La tragedia del suicidio chiede sempre silenzio e uno spazio di grande attenzione e umanità: proprio per questo credo sia importante interrogarsi sul caso incredibile di quelle persone che via internet hanno acquistato il kit per il suicidio da un sedicente chef di Toronto. Si è appreso, in questi giorni, che anche in Italia una decina di persone, tra cui un’insegnante trovata morta ai primi di aprile, hanno pensato di porre fine alla propria vita e alle proprie sofferenze attraverso l’acquisto di un preparato chimico che hanno avuto il bisogno di comprare; fortunatamente gli altri acquirenti sono stati tutti intercettati e salvati dal lavoro investigativo della polizia. Perchè subire a tal punto la logica del mercato da chiedere una presunta salvezza definitiva proprio all’acquisto di qualcosa? Questa è la domanda inquietante che nasce anche dal fatto che l’ideatore di questo kit ha dichiarato di essersi inventato tutto questo a partire dalla convinzione di stare semplicemente aiutando la piena realizzazione della volontà di Dio. Davvero inquietante l’idea che anche la morte debba essere comprata: perfino la scelta che dovrebbe rappresentare la forma ultima e definitiva dell’affermarsi della propria volontà e libertà, quella del suicidio, appare mediata dal bisogno di passare da un’ultimo acquisto, come se questa fosse davvero l’ultima possibilità di affermare se stessi.
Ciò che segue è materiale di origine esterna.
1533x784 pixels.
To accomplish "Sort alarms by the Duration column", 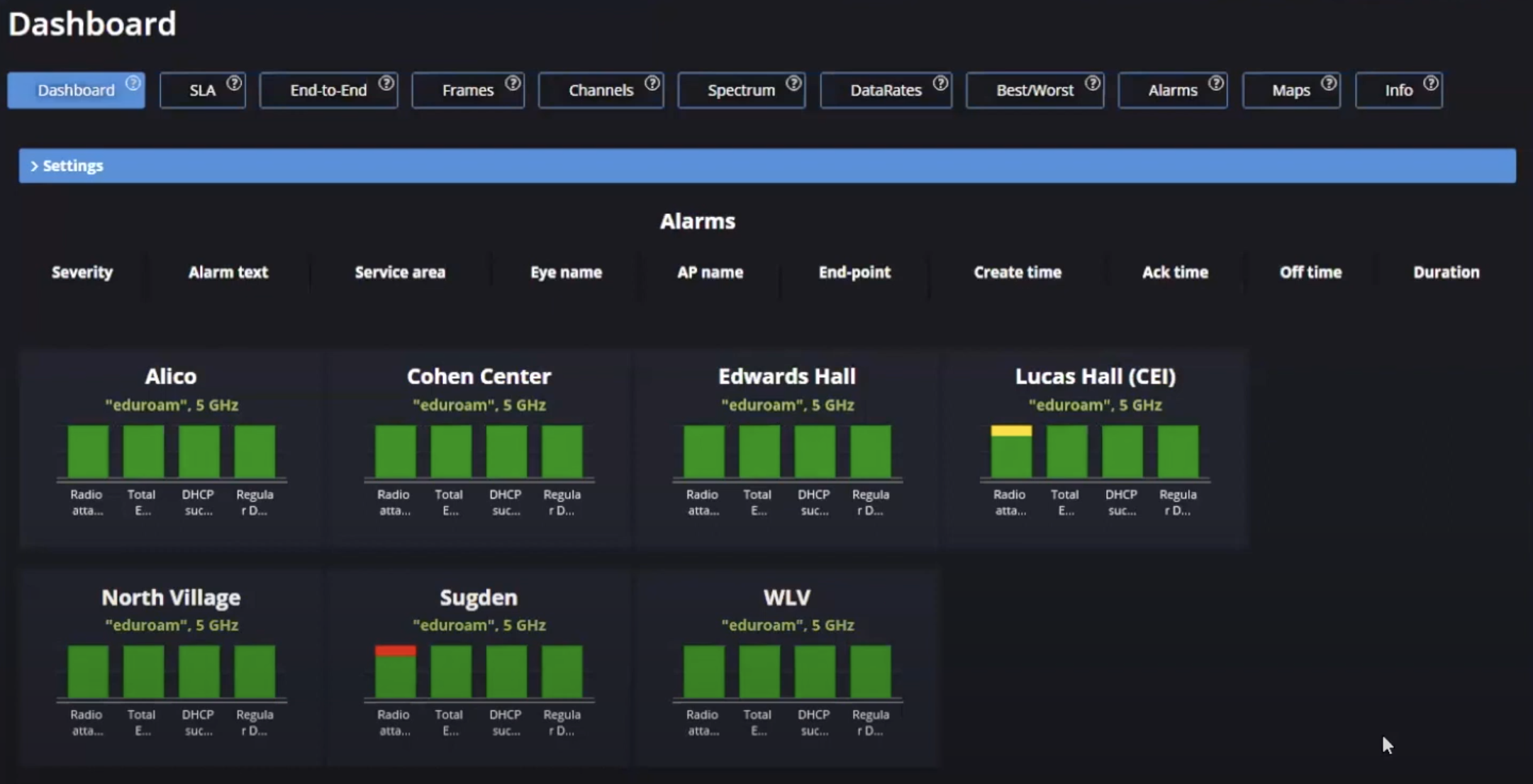I will (x=1445, y=271).
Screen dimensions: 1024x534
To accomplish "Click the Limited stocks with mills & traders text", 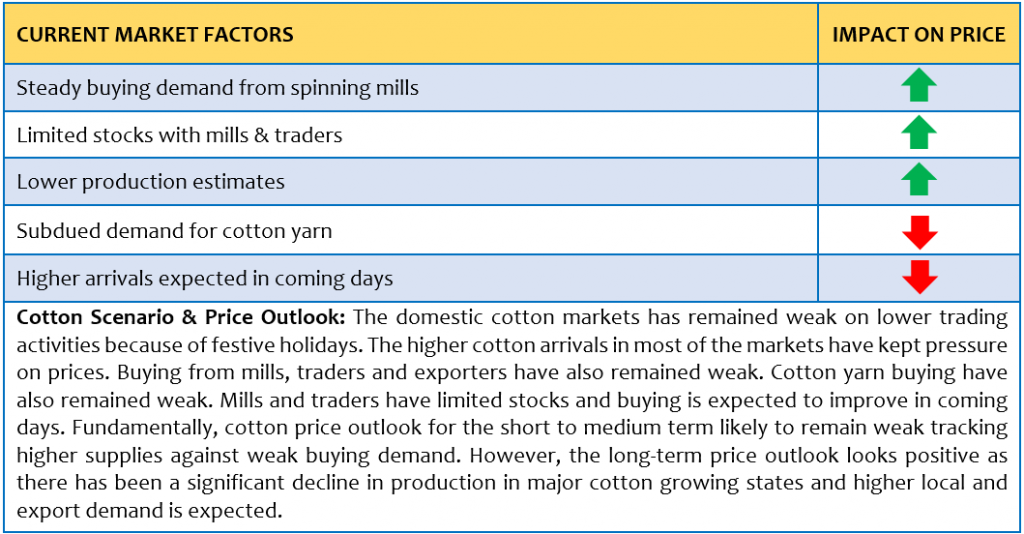I will click(x=180, y=135).
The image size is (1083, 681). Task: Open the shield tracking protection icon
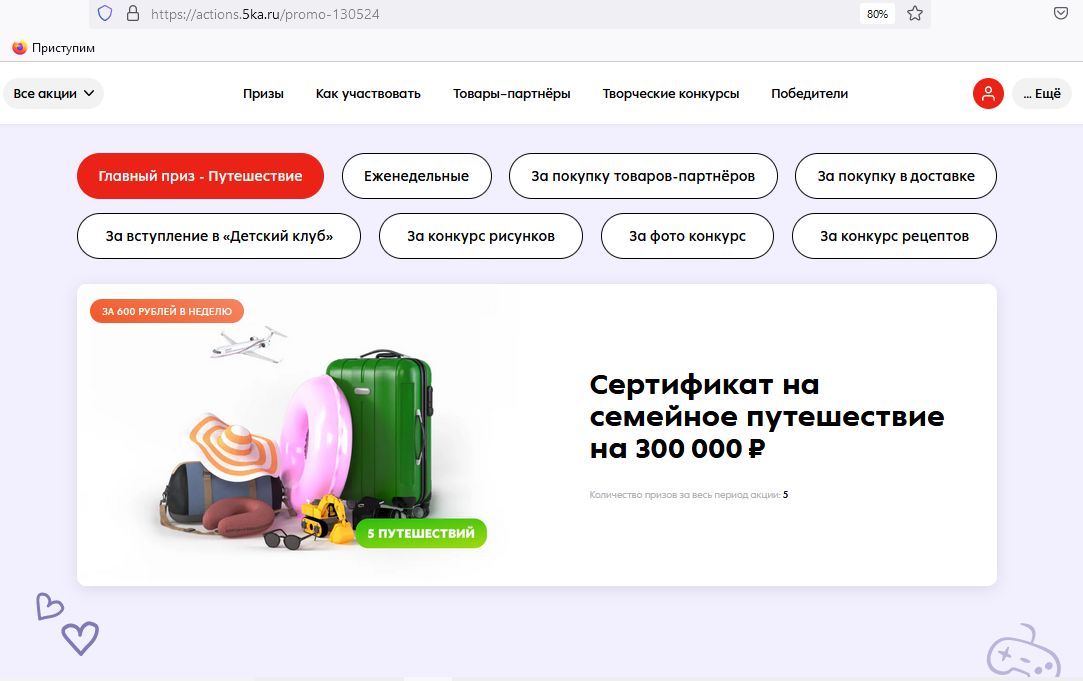click(x=105, y=14)
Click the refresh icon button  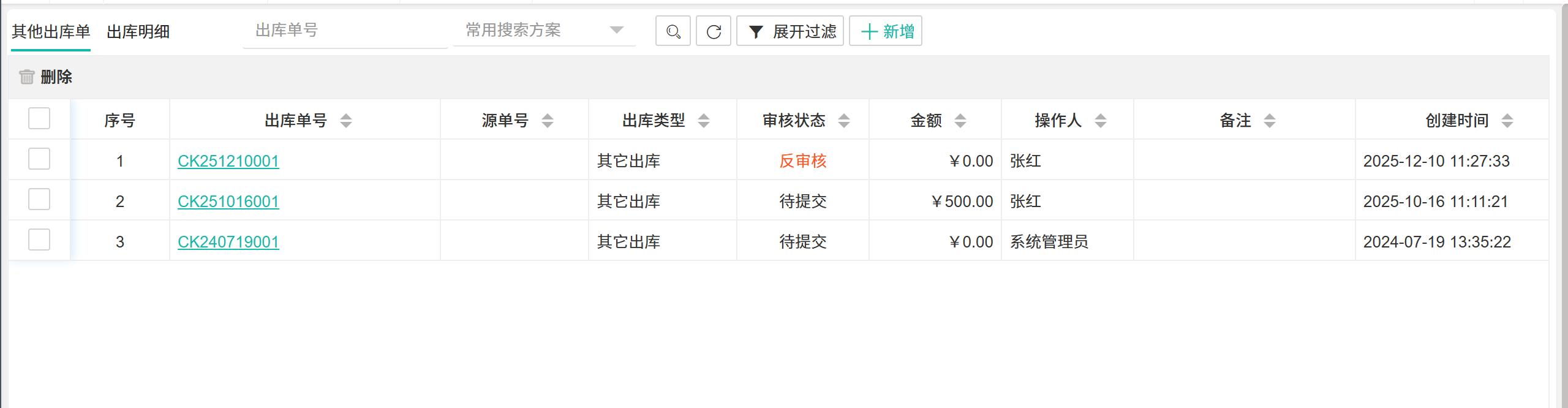tap(713, 31)
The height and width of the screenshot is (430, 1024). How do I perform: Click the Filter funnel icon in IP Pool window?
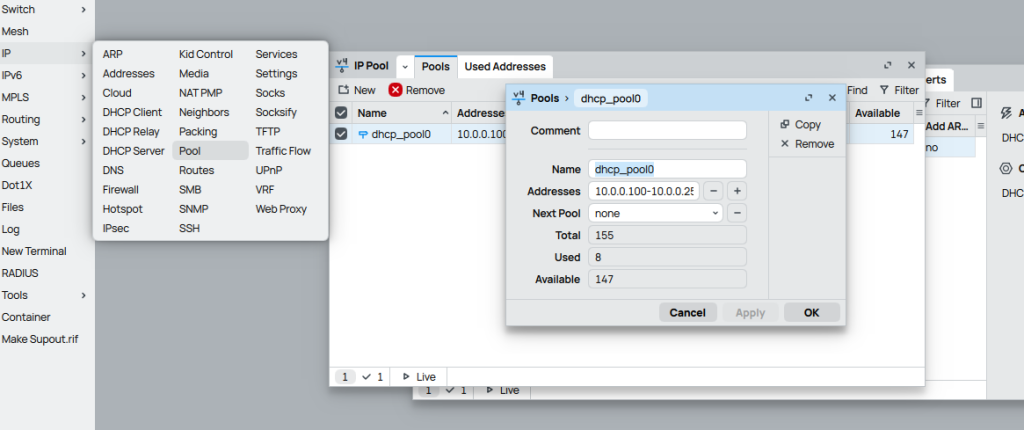click(x=884, y=90)
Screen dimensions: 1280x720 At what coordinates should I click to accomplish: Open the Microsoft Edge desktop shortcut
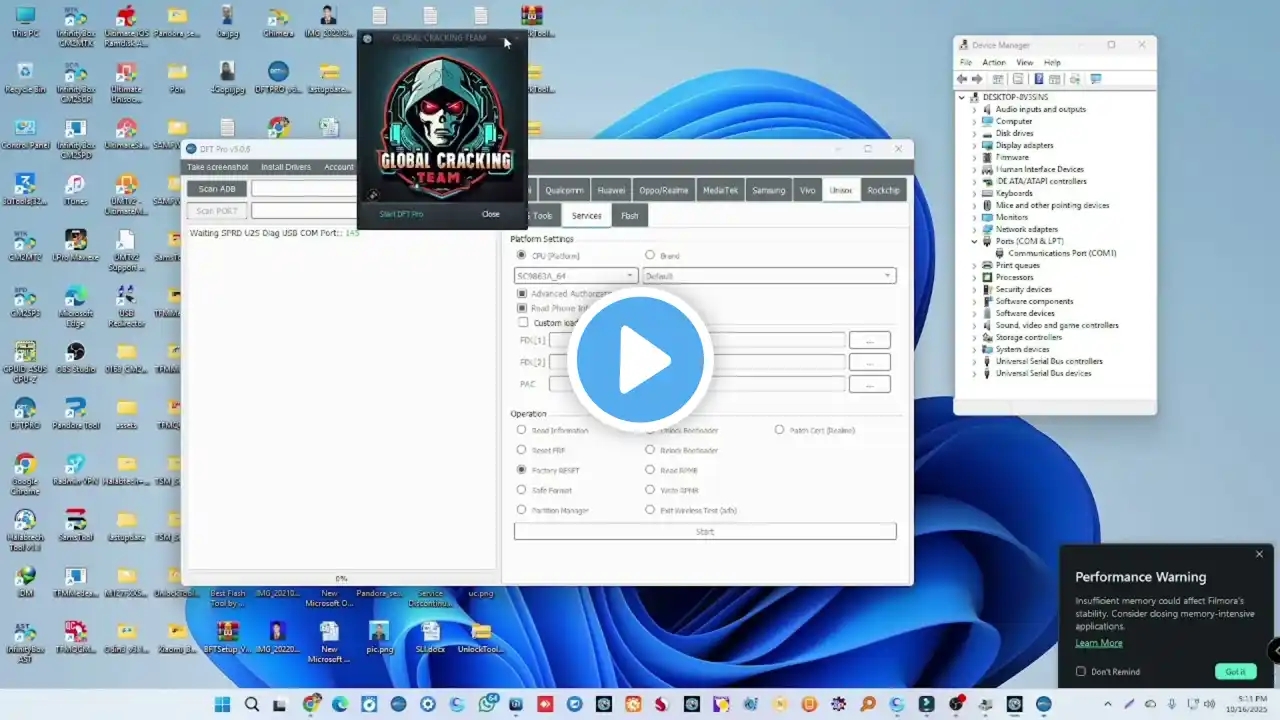(x=75, y=298)
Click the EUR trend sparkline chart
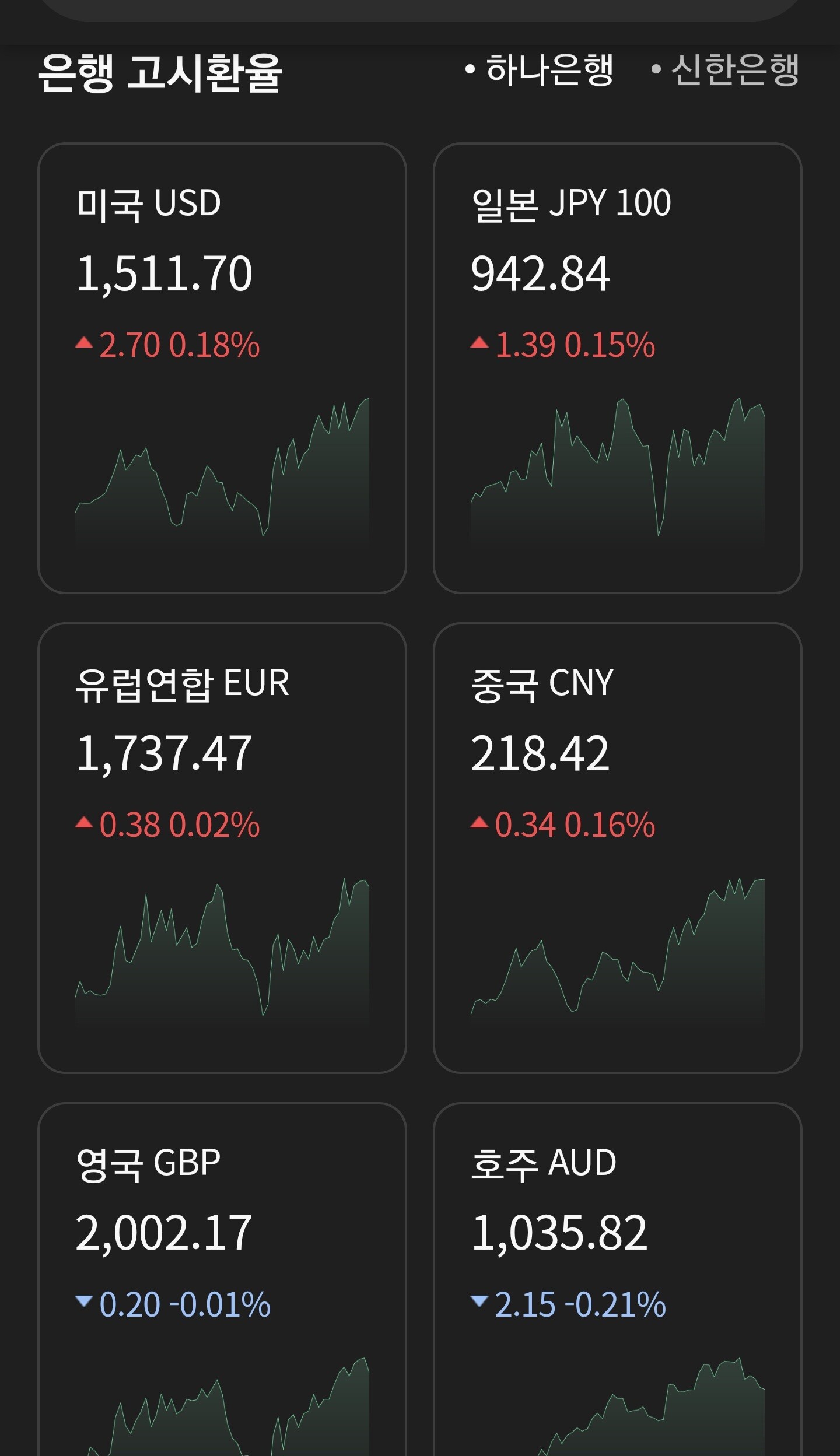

Difficile non rimanere turbati di fronte a questo drammatico vuoto, di fronte alla già inquietante idea che per arrivare alla morte, vista come unica prospettiva di salvezza, si debba per forza passare  attraverso la necessità di comprare qualcosa, come unico gesto che qualifichi la propria libertà.

Pur di fronte al massimo rispetto che si deve ad un simile dramma, mi pare che sia difficile non riconoscere che in una prospettiva dove l’uomo smetta di essere viator per diventare esclusivamente tecnologicus e consumatore, il tema della meta di una vita perda sempre più di consistenza fino a fare sfumare anche quello non meno importante della via che si sceglie su come stare al mondo.

Proprio il Vangelo di questa domenica prende sul serio le domande esistenziali e profonde di Tommaso e Filippo: dove andiamo e su quale strada stiamo camminando?

Già avere il coraggio di farsi queste domande e continuare a farsele nei momenti più bui e drammatici, non dobbiamo dimenticare che il contesto di questo dialogo è l’ultima cena e l’annuncio del tradimento di Pietro nel generale smarrimento dei dodici, è l’unica via per richiamare a noi stessi la nostra intangibile dignità.

L’unica possibilità per non cedere al turbamento del cuore è ripartire proprio da una domanda che chiede relazione, una domanda che sa interrogarsi sulla meta senza tralasciare la ricerca sul modo per arrivarci.

Di fronte alle cose inspiegabili che ci lasciano senza parole, dobbiamo tornare alle domande fondamentali di senso, a quelle domande di fronte alle quali Gesù non si tira indietro: la meta non è la morte, ma la casa della vita e la strada da percorrere non è quella che ci dobbiamo comprare, ma soltanto quella che è a disposizione gratuitamente se ci fidiamo di lui.

Accettare che lui sia la via, la verità e la vita può diminuire in qualche modo il peso e la forza della nostra libertà? Per il mondo di oggi è così inaccettabile questa prospettiva? Si può continuare a sperare al di fuori di un cammino che non sia una relazione?

Il kit salvavita non va acquistato, basta riconoscerlo.